12. Perimeter-Abwehr:
Wir haben den Informationsfluss zwischen Netzwerken unterschiedlicher Vertrauensstufen erkannt/verhindert/korrigiert, mit einem Fokus auf sicherheitsgefährdende Daten.
13. Datenschutz:
Wir verfügen über Prozesse und Werkzeuge zur Verhinderung von Datenexfiltration, zur Minderung der Auswirkungen exfiltrierter Daten sowie zur Gewährleistung der Privatsphäre und Integrität sensibler Informationen.

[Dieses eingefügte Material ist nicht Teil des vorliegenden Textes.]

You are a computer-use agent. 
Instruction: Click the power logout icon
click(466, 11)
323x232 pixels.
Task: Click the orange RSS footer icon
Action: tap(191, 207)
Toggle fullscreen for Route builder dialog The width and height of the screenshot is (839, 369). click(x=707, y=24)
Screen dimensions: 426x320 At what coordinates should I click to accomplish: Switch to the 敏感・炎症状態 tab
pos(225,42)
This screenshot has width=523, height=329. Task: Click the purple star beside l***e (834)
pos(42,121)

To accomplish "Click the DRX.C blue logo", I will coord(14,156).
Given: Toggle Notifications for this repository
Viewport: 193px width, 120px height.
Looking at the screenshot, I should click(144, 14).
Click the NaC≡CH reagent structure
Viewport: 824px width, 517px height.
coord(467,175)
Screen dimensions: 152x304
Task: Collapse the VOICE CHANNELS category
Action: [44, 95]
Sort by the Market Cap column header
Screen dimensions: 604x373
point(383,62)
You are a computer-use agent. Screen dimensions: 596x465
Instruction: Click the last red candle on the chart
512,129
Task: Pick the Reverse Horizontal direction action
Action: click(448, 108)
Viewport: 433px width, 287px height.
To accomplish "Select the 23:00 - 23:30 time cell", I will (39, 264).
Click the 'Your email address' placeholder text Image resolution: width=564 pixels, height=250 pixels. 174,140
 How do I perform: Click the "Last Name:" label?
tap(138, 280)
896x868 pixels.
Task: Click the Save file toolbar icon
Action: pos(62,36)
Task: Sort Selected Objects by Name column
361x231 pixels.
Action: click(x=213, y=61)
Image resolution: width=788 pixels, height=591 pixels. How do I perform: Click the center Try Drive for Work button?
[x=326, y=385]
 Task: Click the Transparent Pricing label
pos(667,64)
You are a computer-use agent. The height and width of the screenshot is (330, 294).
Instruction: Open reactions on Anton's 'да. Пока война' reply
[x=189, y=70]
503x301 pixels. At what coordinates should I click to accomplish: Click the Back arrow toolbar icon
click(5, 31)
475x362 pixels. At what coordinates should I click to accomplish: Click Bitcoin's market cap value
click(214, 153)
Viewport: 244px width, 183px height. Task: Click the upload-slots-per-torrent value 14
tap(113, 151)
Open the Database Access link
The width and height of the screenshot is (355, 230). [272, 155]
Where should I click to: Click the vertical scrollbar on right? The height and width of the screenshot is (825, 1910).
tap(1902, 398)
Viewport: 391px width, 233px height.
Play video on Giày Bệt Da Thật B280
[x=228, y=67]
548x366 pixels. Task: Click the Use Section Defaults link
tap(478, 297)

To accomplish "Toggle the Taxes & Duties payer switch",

14. Zugangskontrolle auf Basis des Informationsbedarfs:
Wir verfügen über Prozesse und Werkzeuge zur Verfolgung/Kontrolle/Verhinderung/Korrektur des sicheren Zugriffs auf kritische Assets gemäß der formalen Feststellung, welche Personen, Computer und Anwendungen einen Bedarf und ein Recht auf Zugriff auf diese Assets haben, basierend auf einer genehmigten Klassifizierung.
15. Kontrolle des drahtlosen Zugangs:
Wir verfügen über Prozesse und Werkzeuge zur Verfolgung/Kontrolle/Verhinderung/Korrektur der sicherheitsrelevanten Nutzung von drahtlosen lokalen Netzwerken (LANs), Zugangspunkten und drahtlosen Client-Systemen.
16. Kontoüberwachung und -kontrolle:
Wir verwalten aktiv den Lebenszyklus von System- und Anwendungskonten – deren Erstellung, Nutzung, Inaktivität und Löschung – um die Möglichkeiten für Angreifer, diese auszunutzen, zu minimieren.
17. Bewertung von Sicherheitskompetenzen und geeignete Schulungen zur Schließung von Lücken:
Wir verfügen über Prozesse und Werkzeuge, um den Schulungsbedarf der Mitarbeitenden zu ermitteln und entsprechende Schulungen durchzuführen.
18. Reaktion auf Vorfälle und Incident Management:
Wir haben eine Incident-Response-Fähigkeit etabliert und aufrechterhalten.